**ТЕКСТ ДЛЯ ЧТЕНИЯ**
========================================
Для континентальных мыслителей, напротив, наш язык слишком развит, превратился в произведение искусства. Например, современный французский интеллектуал Жак Рансьер объясняет, почему люди допустили фашизм. Фашизм стал возможен потому, что высказывание стало восприниматься не как разговор о вещах, а как самостоятельное эстетическое произведение. Лозунги фашистского типа переживались как особый сентиментальный опыт, трогающий сердца. Эстетизация политического высказывания и привела к тоталитаризму.
Как доказывают современные теоретики, наравне с критикой искусства (художественной критикой) необходима и критика культуры как критика самого языка. Если мы покажем, в какой мере наш язык является тоже произведением искусства, мы сможем понять, в какой степени наша культура является сконструированной, конструктом, изобретением.
========================================
**УСЛОВИЯ ЗАДАНИЯ**
Ответьте по отрывку о языке и культуре: что, согласно объяснению Жака Рансьера, сделало фашизм возможным? Листинг не связан с текстом и представляет собой отдельный материал.

**ИСХОДНЫЙ ФРАГМЕНТ**
========================================
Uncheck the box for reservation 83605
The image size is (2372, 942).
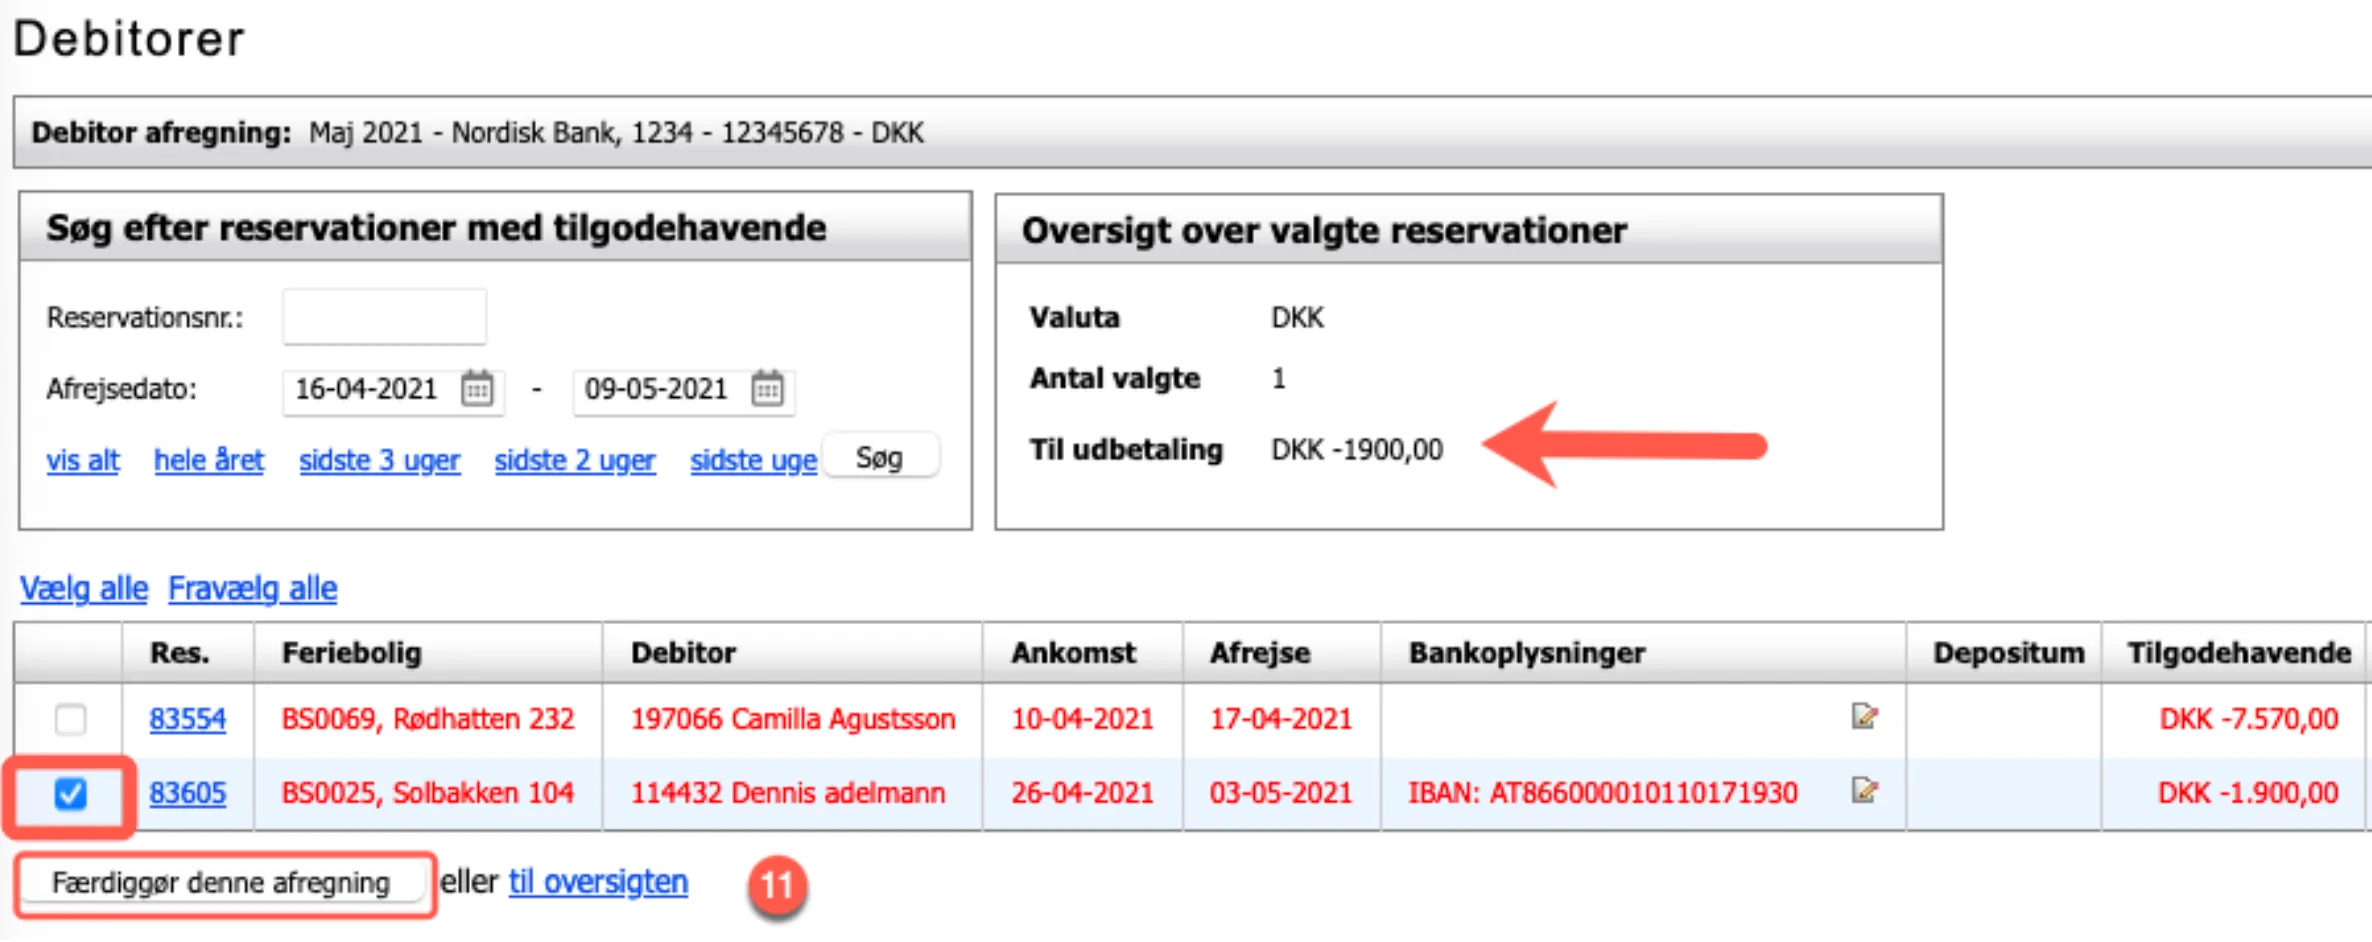click(70, 794)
========================================
**ОЖИДАЕМЫЙ ОТВЕТ**
Высказывание стало восприниматься не как разговор о вещах, а как самостоятельное эстетическое произведение.